Berlin

Eric Fonteneau + Hubertus Gojowczyk

Labyrinth

July 1 – September 11, 2009

Moeller Fine Art Berlin is pleased to exhibit La Bibliotheque by Eric Fonteneau (French, b. 1954) and The Labyrinth by Hubertus Gojowcyzk (German, b. 1943). Presenting two large scale installations by each artist, the exhibition will explore the affinities of the library and the labyrinth; whereas Gojowcyzk will construct a literal labyrinth from the pages of books, Fonteneau uses charcoal rubbings of book bindings to create "La Bibliotheque," a library of elusive books.

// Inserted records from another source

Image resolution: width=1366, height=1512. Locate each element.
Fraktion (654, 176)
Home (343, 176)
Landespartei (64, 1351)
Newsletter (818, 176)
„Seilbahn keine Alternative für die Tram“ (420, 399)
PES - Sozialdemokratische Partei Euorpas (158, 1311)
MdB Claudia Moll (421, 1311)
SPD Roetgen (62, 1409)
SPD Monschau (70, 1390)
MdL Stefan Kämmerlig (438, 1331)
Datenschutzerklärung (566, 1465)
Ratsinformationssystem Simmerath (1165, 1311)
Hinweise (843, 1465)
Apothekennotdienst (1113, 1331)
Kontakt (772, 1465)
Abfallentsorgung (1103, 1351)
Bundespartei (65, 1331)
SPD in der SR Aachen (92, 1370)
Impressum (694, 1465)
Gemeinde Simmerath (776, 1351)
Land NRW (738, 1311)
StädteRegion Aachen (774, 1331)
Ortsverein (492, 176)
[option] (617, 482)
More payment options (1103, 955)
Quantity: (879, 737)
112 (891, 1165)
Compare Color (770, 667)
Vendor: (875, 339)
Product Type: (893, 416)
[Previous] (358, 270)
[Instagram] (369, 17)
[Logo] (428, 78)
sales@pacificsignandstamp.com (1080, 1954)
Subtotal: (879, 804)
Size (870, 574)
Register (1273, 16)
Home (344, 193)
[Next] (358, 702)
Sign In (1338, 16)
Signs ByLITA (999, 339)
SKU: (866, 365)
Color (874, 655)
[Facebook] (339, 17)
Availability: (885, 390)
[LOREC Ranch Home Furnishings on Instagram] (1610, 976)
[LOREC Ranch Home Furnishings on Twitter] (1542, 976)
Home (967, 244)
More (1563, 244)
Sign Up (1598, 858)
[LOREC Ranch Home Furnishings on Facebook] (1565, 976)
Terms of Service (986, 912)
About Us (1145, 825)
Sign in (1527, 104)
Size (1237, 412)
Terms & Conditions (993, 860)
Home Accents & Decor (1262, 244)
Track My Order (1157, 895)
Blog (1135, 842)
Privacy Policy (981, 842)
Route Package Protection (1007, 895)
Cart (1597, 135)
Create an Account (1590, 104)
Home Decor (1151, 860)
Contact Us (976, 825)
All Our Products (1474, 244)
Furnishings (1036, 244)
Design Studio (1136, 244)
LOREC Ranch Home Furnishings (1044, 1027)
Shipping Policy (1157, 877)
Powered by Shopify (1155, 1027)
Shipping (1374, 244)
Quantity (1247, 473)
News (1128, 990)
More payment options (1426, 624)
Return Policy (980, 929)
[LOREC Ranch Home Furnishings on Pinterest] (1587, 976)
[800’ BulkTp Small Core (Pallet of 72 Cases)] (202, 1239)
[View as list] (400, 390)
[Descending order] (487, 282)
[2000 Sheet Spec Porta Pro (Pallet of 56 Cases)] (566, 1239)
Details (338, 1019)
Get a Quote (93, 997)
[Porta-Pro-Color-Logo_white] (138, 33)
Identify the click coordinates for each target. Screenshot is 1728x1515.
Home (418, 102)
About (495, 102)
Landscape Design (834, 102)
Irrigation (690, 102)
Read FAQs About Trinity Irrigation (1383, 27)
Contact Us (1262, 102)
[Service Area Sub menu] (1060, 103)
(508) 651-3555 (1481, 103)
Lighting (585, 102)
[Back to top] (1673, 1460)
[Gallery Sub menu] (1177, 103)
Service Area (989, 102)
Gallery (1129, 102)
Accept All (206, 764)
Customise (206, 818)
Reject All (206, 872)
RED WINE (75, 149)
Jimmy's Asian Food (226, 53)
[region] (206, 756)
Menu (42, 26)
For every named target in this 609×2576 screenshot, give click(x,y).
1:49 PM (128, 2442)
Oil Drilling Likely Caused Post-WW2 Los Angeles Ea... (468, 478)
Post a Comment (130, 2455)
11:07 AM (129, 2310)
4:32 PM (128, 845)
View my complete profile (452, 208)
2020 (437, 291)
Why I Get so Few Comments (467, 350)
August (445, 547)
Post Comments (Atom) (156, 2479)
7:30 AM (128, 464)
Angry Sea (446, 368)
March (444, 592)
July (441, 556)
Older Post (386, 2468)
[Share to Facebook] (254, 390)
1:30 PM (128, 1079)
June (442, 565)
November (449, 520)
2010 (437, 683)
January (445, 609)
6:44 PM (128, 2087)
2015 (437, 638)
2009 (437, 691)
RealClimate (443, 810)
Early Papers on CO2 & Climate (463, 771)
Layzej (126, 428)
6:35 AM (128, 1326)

Together, these large-scale installations reinterpret the possibilities of the book as an aesthetic object.

Eric Fonteneau's recent work centers largely on real and imagined journeys, using art to record what he sees and explore what he remembers. La Bibliotheque is an invented library made from the rubbings of books' spines (frottage), and is composed of volumes that the artist saw around the world. Like a real library, the rubbed books can be rearranged in space, and as such serve as constantly evolving stockpiles of images and associations. Despite its physicality, "La Bibliotheque" has a certain elegiac tone about it, as the drawings that the viewer perceives are only souvenirs of objects that were once real.

Fonteneau, who lives and works in Nantes, was born in Cholet, Britanny in 1954. After completing his studies at the Université de la Haute-Bretagne in Rennes, Fonteneau was invited to teach at his alma mater. He also became an art critic for magazines such as Art Vivant and Axe Sud. Since 1985, international corporations, educational institutions, public libraries, and town halls, including the Mairie de Paris and the Musée des Beaux-Arts, Nantes, have commissioned the artist to create a number of works. In 2006, Moeller Fine Art presented an installation at Art Basel Miami Beach entitled Un cabinet de dessin. Last year Fonteneau had two shows at Atelier Bastille in Nantes and later this year the artist will be represented at the International Forum in Tokyo with Villes de Jean Sebastien Bach.

Hubertus Gojowczyk has for many years focused on books as the principle motif and medium of his work. His Book-Objects transform the intellectual into the physical using alternately witty, poetic, playful, and satirical means. Among these is a series of works which the artist calls Labyrinths, created using the pages of a book as a visual maze through which the viewer can wander. Last year, this series was included in Gutenberglabyrinth, a retrospective of the artist's work at the Deutsche Nationalbibliotek in Frankfurt am Main. In the artist's own words, "The labyrinth is an ancient motif signifying trial and error, for without error the labyrinth could not be. Error is a human characteristic, the longing for a clear way, a new path, and to try what is possible."

Hubertus Gojowczyk was born in 1943 in the German state of Silesia (modern Poland). From 1967 to 1971, he studied at the Art Academy of Dusseldorf under Joseph Beuys and Dieter Roth. In addition to regular exhibitions at Moeller Fine Art New York--Berlin, Gojowczyk participated in Kassel's Documenta 5 and Documenta 6 (1975, 1977). The artist's first US retrospective, The Book As Object, was held at Moeller Fine Art in 2005, followed by a major exhibition at the Deutsche Nationalbibliotek in Frankfurt in 2008.